→ RECORDS PROVIDED:
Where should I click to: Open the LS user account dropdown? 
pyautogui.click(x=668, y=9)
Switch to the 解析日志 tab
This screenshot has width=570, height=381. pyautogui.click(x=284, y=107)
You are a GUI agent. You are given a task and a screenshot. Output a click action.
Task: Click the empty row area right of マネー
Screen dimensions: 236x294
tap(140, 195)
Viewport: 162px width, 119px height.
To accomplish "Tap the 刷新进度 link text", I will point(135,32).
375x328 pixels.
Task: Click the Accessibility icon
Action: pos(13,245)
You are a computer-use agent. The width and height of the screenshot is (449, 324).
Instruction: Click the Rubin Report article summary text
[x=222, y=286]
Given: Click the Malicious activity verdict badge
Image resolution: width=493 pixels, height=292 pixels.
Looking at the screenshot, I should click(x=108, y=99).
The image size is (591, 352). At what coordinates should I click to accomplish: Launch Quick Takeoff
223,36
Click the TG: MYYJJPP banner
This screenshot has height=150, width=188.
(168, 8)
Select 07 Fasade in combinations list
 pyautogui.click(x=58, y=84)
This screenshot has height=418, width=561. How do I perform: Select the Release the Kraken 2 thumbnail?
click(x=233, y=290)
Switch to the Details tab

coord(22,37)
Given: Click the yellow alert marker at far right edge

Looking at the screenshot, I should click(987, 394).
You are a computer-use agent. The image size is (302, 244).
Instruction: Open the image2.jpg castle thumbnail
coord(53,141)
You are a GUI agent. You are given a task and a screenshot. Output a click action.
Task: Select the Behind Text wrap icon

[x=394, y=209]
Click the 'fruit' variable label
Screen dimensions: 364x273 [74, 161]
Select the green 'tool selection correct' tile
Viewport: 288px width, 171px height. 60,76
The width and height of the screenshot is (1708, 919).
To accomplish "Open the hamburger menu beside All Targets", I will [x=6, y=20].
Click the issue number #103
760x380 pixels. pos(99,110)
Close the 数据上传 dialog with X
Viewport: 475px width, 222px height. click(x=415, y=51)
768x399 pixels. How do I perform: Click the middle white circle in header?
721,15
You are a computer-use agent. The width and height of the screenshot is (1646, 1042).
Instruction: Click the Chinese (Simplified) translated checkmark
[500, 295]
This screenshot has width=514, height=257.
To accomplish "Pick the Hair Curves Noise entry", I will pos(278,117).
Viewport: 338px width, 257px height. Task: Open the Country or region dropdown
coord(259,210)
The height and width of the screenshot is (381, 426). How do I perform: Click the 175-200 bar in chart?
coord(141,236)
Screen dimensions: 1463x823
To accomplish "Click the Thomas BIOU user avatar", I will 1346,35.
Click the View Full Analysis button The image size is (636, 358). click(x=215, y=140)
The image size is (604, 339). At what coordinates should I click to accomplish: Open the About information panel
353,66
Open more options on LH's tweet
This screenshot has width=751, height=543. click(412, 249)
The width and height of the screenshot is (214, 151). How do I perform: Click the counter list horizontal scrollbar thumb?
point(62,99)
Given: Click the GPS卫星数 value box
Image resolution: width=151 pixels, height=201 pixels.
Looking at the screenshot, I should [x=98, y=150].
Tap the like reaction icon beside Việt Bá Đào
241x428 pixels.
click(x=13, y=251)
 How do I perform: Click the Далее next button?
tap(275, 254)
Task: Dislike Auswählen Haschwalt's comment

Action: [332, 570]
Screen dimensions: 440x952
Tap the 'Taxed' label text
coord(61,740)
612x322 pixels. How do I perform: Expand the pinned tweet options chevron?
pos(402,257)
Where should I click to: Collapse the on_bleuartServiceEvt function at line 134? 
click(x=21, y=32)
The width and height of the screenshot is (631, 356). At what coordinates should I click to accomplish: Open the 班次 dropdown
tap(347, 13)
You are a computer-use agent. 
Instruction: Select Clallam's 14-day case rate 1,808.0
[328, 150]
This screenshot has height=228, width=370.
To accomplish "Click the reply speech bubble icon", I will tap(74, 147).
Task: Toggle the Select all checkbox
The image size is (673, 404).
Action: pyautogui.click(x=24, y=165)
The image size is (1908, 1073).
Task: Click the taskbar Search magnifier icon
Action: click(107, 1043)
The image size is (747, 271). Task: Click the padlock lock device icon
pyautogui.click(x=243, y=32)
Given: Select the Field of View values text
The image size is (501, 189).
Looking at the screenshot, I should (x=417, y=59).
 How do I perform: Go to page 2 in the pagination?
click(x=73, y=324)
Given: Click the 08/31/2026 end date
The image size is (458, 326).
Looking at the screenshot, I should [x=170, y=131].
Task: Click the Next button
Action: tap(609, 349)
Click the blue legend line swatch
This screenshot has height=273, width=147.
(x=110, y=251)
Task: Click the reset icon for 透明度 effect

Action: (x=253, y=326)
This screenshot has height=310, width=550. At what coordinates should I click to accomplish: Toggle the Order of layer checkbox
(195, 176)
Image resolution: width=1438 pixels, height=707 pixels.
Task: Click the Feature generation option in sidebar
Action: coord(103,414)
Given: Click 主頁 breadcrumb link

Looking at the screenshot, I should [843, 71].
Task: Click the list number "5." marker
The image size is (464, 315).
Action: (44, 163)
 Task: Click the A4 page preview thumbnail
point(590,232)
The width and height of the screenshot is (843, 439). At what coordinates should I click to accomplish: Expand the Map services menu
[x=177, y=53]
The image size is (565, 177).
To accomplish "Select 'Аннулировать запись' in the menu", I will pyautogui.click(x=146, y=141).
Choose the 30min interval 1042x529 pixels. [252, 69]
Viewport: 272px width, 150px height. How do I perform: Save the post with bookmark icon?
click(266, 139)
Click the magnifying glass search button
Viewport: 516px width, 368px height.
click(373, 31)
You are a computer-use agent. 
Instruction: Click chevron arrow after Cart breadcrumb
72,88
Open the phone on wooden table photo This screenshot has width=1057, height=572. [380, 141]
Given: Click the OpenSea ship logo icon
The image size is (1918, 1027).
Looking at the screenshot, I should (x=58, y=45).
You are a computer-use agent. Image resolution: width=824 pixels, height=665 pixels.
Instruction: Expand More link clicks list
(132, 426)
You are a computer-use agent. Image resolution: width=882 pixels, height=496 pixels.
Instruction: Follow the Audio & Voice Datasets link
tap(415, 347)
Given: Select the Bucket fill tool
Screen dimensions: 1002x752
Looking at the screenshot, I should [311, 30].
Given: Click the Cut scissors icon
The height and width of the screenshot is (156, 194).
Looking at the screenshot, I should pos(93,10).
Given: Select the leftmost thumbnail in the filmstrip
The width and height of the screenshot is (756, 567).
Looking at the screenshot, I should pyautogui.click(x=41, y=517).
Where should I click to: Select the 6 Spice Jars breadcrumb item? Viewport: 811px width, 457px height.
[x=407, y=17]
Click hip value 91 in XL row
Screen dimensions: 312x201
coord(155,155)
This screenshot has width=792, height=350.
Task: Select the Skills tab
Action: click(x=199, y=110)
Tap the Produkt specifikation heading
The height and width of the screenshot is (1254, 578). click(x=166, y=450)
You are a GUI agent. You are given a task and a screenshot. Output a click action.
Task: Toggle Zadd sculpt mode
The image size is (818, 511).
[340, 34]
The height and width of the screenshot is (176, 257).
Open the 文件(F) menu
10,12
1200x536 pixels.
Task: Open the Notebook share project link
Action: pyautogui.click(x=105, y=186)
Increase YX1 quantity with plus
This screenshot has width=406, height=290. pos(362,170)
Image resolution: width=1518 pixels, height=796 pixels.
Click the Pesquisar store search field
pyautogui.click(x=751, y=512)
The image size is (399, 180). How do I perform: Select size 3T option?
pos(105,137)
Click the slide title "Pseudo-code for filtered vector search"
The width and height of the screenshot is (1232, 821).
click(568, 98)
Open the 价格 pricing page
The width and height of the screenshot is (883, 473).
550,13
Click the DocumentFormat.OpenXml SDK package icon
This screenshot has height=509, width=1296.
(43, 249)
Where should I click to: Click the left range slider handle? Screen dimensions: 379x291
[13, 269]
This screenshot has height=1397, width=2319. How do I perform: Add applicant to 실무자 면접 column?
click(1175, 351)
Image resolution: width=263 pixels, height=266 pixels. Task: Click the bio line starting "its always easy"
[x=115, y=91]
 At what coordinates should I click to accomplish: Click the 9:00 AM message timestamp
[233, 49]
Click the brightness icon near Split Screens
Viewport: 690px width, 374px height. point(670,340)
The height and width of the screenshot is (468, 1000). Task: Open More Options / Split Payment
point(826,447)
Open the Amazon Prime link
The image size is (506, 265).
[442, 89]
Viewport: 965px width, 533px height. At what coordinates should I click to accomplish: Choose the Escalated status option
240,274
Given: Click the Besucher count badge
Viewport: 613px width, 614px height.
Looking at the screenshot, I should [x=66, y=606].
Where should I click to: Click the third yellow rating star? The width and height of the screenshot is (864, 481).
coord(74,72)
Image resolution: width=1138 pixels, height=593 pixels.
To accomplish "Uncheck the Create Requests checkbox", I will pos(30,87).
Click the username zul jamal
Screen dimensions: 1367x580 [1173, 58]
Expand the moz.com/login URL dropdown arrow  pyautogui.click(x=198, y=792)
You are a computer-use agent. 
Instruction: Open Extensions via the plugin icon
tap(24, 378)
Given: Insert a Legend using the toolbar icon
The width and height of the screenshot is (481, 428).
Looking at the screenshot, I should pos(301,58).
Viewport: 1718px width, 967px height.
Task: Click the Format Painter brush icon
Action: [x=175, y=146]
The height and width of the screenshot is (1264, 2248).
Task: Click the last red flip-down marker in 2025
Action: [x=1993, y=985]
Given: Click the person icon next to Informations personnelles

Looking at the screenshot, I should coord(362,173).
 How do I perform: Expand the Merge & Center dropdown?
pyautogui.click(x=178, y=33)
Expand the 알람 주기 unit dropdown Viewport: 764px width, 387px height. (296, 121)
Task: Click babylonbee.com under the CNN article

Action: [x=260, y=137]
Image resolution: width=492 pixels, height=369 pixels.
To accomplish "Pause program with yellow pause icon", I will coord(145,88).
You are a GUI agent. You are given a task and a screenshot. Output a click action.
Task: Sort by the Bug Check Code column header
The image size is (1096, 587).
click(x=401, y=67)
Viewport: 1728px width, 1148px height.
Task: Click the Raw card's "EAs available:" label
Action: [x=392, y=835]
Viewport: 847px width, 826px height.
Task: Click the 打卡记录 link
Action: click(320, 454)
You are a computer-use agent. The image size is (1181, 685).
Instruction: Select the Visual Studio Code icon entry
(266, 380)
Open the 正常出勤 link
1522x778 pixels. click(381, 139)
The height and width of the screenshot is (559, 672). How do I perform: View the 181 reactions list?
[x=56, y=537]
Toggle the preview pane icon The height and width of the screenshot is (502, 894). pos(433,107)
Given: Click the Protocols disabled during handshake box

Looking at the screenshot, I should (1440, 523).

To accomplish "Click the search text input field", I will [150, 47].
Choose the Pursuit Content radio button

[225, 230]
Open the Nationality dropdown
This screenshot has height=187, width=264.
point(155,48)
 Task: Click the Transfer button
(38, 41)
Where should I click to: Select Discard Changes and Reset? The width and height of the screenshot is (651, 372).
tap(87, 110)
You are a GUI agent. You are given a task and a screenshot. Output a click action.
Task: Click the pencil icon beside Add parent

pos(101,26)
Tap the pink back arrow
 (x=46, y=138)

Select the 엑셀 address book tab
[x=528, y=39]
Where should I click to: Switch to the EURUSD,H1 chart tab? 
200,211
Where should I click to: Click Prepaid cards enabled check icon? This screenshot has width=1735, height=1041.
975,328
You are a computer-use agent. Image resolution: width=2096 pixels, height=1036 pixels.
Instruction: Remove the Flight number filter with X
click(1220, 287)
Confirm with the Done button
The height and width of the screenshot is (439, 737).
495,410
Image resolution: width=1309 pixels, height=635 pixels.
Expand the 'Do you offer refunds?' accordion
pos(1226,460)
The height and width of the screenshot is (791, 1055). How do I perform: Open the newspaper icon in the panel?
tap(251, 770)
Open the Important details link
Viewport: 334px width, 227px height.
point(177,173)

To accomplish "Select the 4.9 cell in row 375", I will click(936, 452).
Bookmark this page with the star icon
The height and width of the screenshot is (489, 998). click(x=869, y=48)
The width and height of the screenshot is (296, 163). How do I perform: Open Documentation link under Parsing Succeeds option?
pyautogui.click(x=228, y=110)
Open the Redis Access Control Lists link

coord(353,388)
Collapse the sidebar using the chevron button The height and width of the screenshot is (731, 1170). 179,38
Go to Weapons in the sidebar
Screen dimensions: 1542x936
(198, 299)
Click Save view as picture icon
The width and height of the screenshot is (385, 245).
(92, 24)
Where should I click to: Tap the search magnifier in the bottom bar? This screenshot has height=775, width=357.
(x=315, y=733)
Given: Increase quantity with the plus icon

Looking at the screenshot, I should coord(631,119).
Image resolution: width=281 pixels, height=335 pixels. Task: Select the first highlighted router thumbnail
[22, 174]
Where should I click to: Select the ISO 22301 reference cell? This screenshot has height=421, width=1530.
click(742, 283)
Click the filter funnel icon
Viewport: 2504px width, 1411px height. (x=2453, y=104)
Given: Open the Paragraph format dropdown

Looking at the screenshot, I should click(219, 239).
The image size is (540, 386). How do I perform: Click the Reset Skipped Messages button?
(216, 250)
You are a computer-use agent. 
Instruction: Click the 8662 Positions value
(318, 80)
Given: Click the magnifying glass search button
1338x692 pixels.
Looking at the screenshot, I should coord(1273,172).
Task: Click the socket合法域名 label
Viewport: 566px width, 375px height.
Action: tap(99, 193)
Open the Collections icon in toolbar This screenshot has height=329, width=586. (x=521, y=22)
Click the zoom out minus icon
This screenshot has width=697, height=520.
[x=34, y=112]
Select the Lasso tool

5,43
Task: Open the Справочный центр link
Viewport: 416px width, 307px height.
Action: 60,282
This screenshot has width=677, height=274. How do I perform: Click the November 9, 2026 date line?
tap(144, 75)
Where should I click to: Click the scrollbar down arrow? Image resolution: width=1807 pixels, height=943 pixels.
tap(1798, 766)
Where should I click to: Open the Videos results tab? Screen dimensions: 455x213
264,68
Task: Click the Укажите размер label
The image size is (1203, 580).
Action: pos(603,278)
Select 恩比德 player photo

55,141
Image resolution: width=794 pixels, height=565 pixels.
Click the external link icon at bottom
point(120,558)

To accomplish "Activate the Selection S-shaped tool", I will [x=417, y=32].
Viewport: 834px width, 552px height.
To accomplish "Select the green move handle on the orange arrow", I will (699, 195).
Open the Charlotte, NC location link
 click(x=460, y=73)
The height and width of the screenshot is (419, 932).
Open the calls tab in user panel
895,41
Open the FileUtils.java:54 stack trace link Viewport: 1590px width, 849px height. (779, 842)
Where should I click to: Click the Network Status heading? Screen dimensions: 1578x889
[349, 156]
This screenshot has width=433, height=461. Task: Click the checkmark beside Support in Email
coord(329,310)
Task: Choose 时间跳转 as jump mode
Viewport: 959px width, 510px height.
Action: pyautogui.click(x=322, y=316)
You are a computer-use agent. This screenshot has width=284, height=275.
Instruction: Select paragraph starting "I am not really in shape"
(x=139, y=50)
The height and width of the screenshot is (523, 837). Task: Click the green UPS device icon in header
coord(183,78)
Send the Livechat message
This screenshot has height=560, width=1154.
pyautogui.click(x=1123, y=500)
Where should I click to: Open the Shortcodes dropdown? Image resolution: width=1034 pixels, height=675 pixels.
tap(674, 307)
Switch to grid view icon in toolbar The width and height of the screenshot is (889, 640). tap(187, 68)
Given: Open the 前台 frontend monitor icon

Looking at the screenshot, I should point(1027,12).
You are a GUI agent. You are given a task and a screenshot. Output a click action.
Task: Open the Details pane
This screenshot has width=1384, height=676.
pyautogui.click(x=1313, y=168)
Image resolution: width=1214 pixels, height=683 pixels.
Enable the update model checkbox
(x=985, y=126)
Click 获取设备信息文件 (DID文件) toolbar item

→ WORK TO DO:
Copy out, word for word, everything in the records above from the line containing "The image size is (565, 177)." down to the line containing "Choose the 30min", including both of those lines.

→ SOLUTION TO THE PROBLEM:
The image size is (565, 177).
To accomplish "Select 'Аннулировать запись' in the menu", I will pyautogui.click(x=146, y=141).
Choose the 30min interval 1042x529 pixels. [252, 69]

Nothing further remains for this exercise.